Poprzedni zarząd przygotowywał strategię, która utknęła na radzie nadzorczej. Czy zostanie wyrzucona do kosza i jeszcze raz sformułowana, czy niebawem ją ogłosicie?
Strategia nie będzie ogłoszona przed jej zatwierdzeniem przez radę nadzorczą. Decyzję w tym zakresie będzie podejmować już zarząd w pełnym składzie, który będzie wyłoniony na przełomie roku.
Bierze pan udział w konkursie. Jaki ma pan pomysł na miejsce Energi wśród polskich spółek energetycznych. Czy ma być kolejnym koncernem paliwowo-energetycznym?
Energa ma specyficzny profil rynkowy. Przy około 17-procentowym udziale w krajowym rynku dystrybucji energii i podobnym udziale w rynku jej sprzedaży, mamy zaledwie około 2-procentowy udział w krajowej produkcji. Większość sprzedawanej przez nas klientom końcowym energii kupujemy na rynku hurtowym od konkurentów. Niezwykle trudno jest w takich uwarunkowaniach stworzyć atrakcyjna ofertę dla klientów detalicznych, szczególnie przy opadającym trendzie cen rynkowych. Jednocześnie prawie 3 miliony naszych klientów stanowi istotną składnik wartości grupy.

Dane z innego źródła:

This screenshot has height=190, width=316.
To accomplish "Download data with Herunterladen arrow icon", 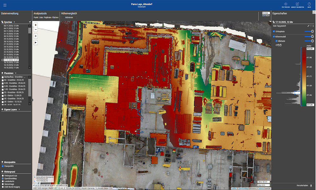I will click(311, 185).

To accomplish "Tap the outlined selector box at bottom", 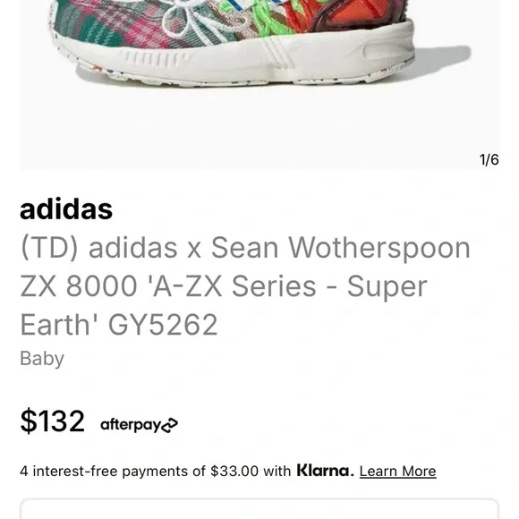I will (x=260, y=508).
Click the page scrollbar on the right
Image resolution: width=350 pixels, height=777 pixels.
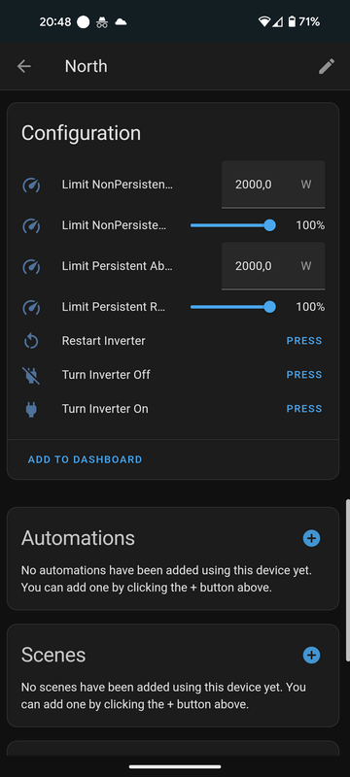click(x=347, y=580)
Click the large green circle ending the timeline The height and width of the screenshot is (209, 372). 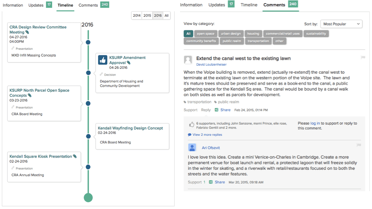tap(88, 198)
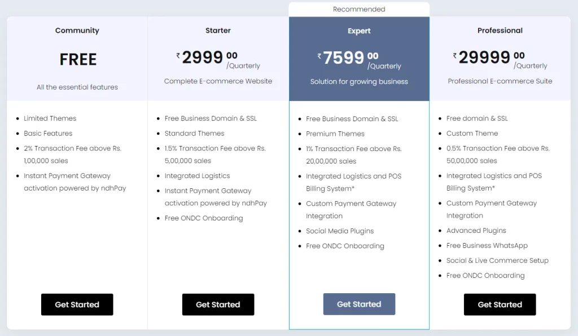578x336 pixels.
Task: Click the 2999 quarterly price
Action: 218,59
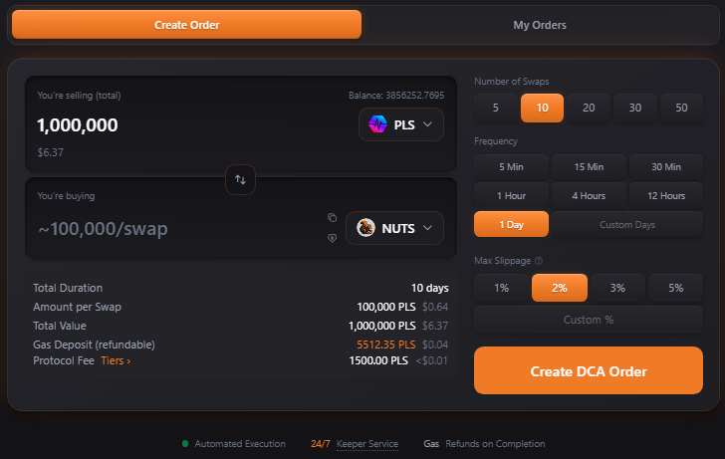Click the green Automated Execution status dot

pyautogui.click(x=185, y=444)
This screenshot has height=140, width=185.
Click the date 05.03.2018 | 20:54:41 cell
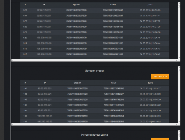point(150,15)
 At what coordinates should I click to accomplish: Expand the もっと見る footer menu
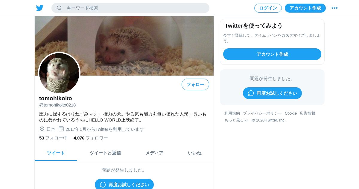[236, 120]
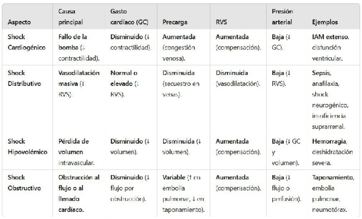Click the "Presión arterial" header cell
The width and height of the screenshot is (362, 219).
tap(283, 17)
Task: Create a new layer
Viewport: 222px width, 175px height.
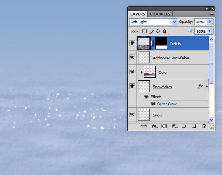Action: [x=194, y=126]
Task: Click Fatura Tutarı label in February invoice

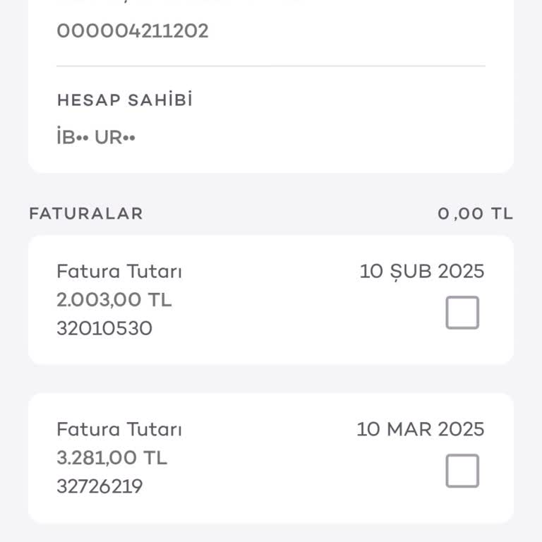Action: (x=119, y=271)
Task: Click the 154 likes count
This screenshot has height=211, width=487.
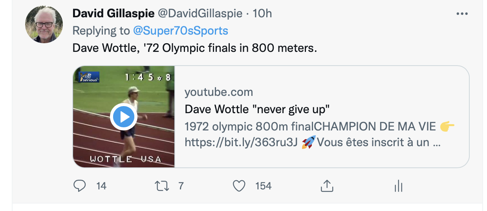Action: pos(263,186)
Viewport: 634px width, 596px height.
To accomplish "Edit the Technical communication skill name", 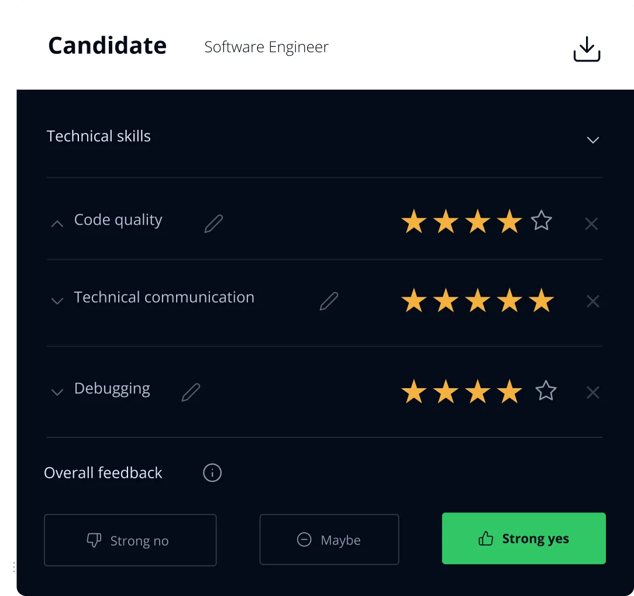I will [329, 301].
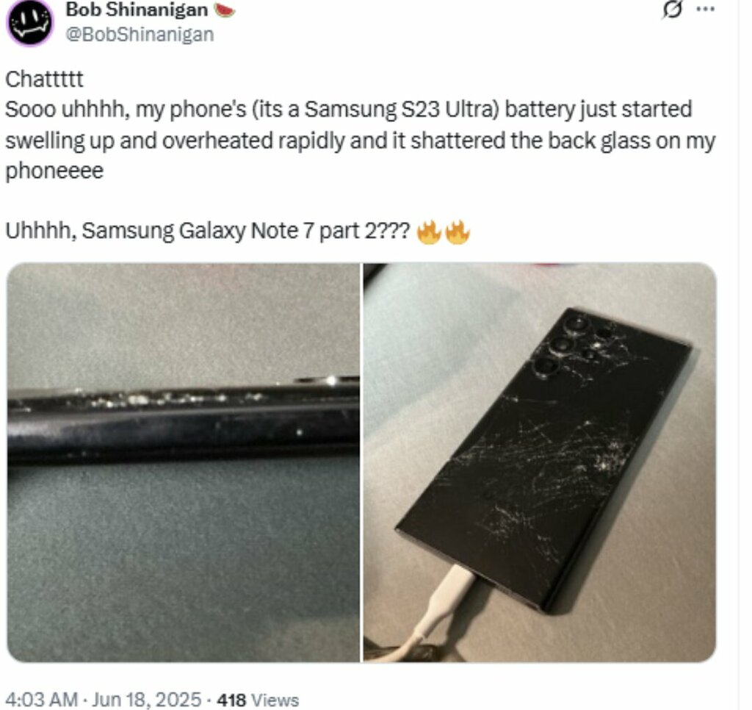752x710 pixels.
Task: Click the Jun 18, 2025 date
Action: [147, 700]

Jedną z podstawowych decyzji strategicznych nowego zarządu będzie decyzja o przyszłości obrotu w grupie. Rozwój tej części biznesu implikuje konieczność zapewnienia zdolności do pokrycia zapotrzebowania naszych klientów na energię z własnych konkurencyjnych cenowo źródeł wytwórczych. Z kolei długookresową konkurencyjność cenową mogą zapewnić jedynie niskoemisyjne źródła wytwórcze, nie zaś technologie wytwarzania, których rentowność opiera się na administracyjnie regulowanych systemach wsparcia finansowego. Dobitnie pokazuje to przykład elektrowni wiatrowych na przestrzeni ostatniego roku.